This section presents the basic elements of the Edukas environment, showing how this work treats the link between educational governance, strategic planning and computational intelligence. The Edukas model will be focused in of of the tasks mentioned above: (1) classify students’ profiles, (2) recommendations for students and others and (3) predicting student performance. This section is finalized with the presentation and discussion of the paper hypothesis.
3.1. Edukas Environment
Based on the exposed background, the Edukas environment comprises three main layers, as shown in
Figure 3. The lowest layer contains the systems that can be accessed by the stakeholders. The middle layer records all data resulting from the interaction with these systems, forming a educational database. The highest layer uses the data stored in the database, transformed by the corporate governance model, by the computational intelligence algorithms and by the strategic planning tools, to generate tangible information for the stakeholders.
The lower layer is responsible for the collection and structure of data.
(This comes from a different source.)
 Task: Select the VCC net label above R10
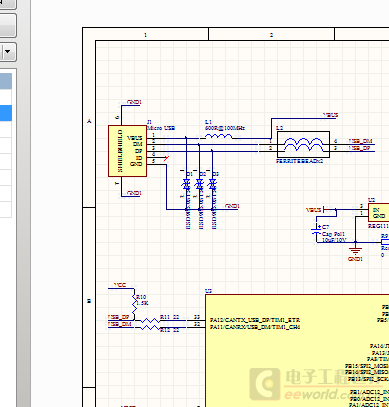(x=120, y=285)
It is in this layer that the administrative, academic and content systems are deployed and used to generate the transactional information of the educational communities. The middle layer is responsible for housing data mining and data preparation tools. Finally, the upper layer is responsible for the data analytics and the decision-making, which leads to the strategic planning, to the educational governance and to the orientation tools used by educators.
Data collected in the lower layer can be classified into three groups, depending on their origin: learning objects, integrated management tools and custom learning. Data from the learning objects are generated from digital activities, mainly educational games and digital courseware, that are submitted to students to present knowledge and content and to evaluate students’ performances. The learning objects use different technologies such as artificial intelligence, virtual/augmented reality, digital assessment, adaptive learning, listening and sensing technology and robotic telepresence. Learning objects’ data allows the definition of students’ knowledge profiles, which is a history map showing the knowledge each student has built up to some point in time.
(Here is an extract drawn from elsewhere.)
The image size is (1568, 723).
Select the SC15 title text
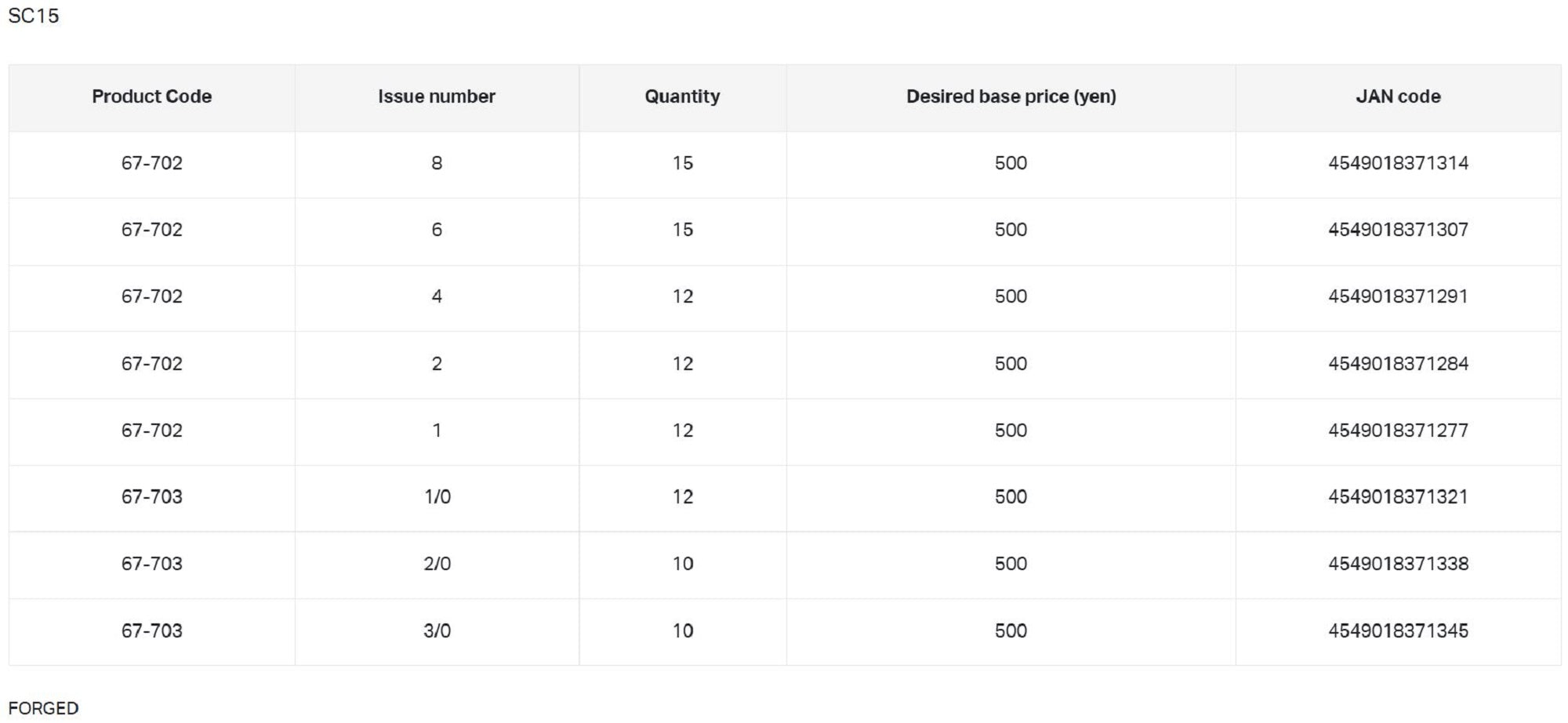pyautogui.click(x=34, y=16)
Data from integrated management gathers information from heterogeneous data provided by different education management systems. These are mainly administrative data.
Data from custom learning use the teaching-learning activities to identify attributes for each student and discover the students’ learning profiles, which are history maps that show how students work in order to acquire their knowledge. These maps can help educators to identify and solve gaps in the teaching-learning process. The creation of the learning profiles uses technologies such as adaptive learning, artificial intelligence, digital assessment, listening and sensing technology, predictive analytics and hybrid integration platforms.
In the upper layer, strategic planning provides the direction to reach the goals; educational governance establishes the goals and monitors if the organization reaches them or not; and computational intelligence provides real-time analysis of information for the decision-making. These three tools must be tightly related and integrated. They make use of the educational database that collects data of different types and from different sources.
Edukas is, at the same time, a learning environment, a management system and an analytics framework, which are defined by each of the three layers discussed above. With Edukas, students receive education content from the learning environment; data scientists gather the vital information to analyze each student and improve the odds for him/her to obtain the best education the system has to offer. With the Edukas framework, educators can use assessment methods and define road maps to define actions that can lead to the best decision-making processes.
The discussion presented so far, and considering that the driver “good student performance” leads to the objective “improve the student success rate”, as shown in
Table 5, shows that modern education cannot afford being left out of the “smart” movement that is taken over most of the science and business areas of contemporary society.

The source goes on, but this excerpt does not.